The Liu Lab

Researching the fundamental genomics of breast cancer.

Principal Investigator

Edison T. Liu, M.D.


Farmington, CT


Research Focus Synopsis

We study the functional genomics of cancer, with a focus on breast cancer. We are currently investigating the systems genomics of breast cancer to better understand cancer maintenance and determine therapeutic sensitivity and resistance. We are also exploring how structural changes in the cancer genome determine primary cancer growth and affect therapeutic sensitivity and resistance.

Research focus

We have shown that specific gene combinatorics provide the molecular basis of a “systems” control of breast cancer biology (Low YL et al. PLoS Genet. 2010; Kong SL et al. Mol Syst Biol. 2011) and that uncovering these systems rules provides a strategy for cancer gene discovery (Soon WW et al. EMBO Mol Med. 2011). We have explored the role of structural genomic variations in coordinating the expression of gene cassettes that collectively drive cancer growth (Hillmer AM et al. Genome Res. 2011; Inaki K et al. Genome Res. 2011). Moreover, we showed that structural variations coordinately alter gene expression of driver genes that affect therapeutic response (Inaki K et al. Genome Res. 2014) and that these structural variations are generated by rearrangements at specific genomic regions defined by chromatin configurations (Grzeda KR et al. BMC Genomics. 2014).

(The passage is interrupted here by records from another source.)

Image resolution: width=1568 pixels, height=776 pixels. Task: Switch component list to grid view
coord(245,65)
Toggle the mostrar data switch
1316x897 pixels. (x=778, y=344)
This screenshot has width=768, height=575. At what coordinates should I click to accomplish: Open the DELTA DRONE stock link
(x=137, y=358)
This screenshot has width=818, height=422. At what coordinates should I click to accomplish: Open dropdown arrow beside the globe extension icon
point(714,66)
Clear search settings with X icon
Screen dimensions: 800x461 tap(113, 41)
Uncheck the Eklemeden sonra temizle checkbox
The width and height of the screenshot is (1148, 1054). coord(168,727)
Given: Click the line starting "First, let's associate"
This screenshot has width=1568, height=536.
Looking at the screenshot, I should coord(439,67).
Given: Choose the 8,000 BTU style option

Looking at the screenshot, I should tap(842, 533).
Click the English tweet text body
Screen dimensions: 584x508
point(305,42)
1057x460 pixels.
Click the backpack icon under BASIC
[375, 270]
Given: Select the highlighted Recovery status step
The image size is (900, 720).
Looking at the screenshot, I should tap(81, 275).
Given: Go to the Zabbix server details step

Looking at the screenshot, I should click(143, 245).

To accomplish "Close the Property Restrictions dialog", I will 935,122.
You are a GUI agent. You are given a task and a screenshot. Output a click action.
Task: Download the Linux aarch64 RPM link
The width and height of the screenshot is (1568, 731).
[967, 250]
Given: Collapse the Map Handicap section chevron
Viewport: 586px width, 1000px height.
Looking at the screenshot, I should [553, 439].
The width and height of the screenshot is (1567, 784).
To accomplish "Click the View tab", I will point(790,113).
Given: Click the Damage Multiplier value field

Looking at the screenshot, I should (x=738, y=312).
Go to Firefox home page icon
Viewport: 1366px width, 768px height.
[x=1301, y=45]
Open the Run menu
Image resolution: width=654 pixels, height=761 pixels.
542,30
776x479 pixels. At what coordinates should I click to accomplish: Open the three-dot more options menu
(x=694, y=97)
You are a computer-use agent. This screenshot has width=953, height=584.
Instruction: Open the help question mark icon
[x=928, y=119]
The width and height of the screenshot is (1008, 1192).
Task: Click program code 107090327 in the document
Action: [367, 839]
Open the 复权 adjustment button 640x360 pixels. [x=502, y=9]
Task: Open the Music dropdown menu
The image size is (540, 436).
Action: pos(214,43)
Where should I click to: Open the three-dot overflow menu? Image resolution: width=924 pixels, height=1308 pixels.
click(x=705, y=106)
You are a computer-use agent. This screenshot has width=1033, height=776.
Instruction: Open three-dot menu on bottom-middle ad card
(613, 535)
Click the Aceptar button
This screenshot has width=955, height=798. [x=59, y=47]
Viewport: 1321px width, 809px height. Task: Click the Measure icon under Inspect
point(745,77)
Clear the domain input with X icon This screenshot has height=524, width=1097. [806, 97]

Computationally, we now are pursuing the hypothesis that the structure of the human genome, as a result of evolutionary pressures, has an embedded organization that clusters genes with functions enhancing cellular autonomy from physiological controls and therefore facilitates cancer cell evolution. We speculate that the detailed analysis of a large cohort of human tumors will uncover blocks of genes that participate in structural variations as a unit, which we term Cancer Syntenic Blocks (CSBs). Similar to syntenic blocks in comparative evolution, these CSBs appear to change in copy number and engage in rearrangements as chromosomal blocks, suggesting a conservation of systems function.

Experimentally, we are focused on understanding how somatic structural variations contribute to the cancer cell robustness and therefore to its relative resistance to cancer therapeutics. We have found that specific genomic configurations are associated with chemotherapeutic sensitivities. These configurations drive the expression of several cancer genes from different regions of the genome but, at a higher ontological level, they result in the perturbation of similar cellular functions, leading to the activation of common oncogenic pathways.

For a better understanding of drug sensitivity and resistance, we have moved away from using established cancer cell lines and sought to establish experimental systems that reflect more closely the primary cancer state. To this end, we have pursued the optimization of in vivo Patient Derived Xenografts (PDXs) of primary breast tumors carried by NOD-scid-IL2 gamma KO (NSG) mice. PDXs’ histological and genomic configurations and their responses to therapeutic challenges resemble the behavior of their corresponding primary cancers, providing the most proximate experimental system to direct human clinical trials and allowing for a “primary-like” tumor to be expanded and reused experimentally. At The Jackson Laboratory, we have developed extensive experience in the establishment and use of this PDX system as a surrogate of primary tumors. Uniquely, we are coupling the PDX system with the in vitro culture of primary conditionally reprogrammed progenitor cells (CRPC) as an unlimited source of tumor cells, which are amenable to genetic-epigenetic reprogramming, fast drug response read-outs and sub-clonal dissection. We have optimized both systems to quantitatively interrogate relative drug sensitivity, so that the discovery of potential core drivers of cellular robustness generated by comprehensive genomic analyses can then be substantiated in this model system, via the precise editing of gene structures and gene expression.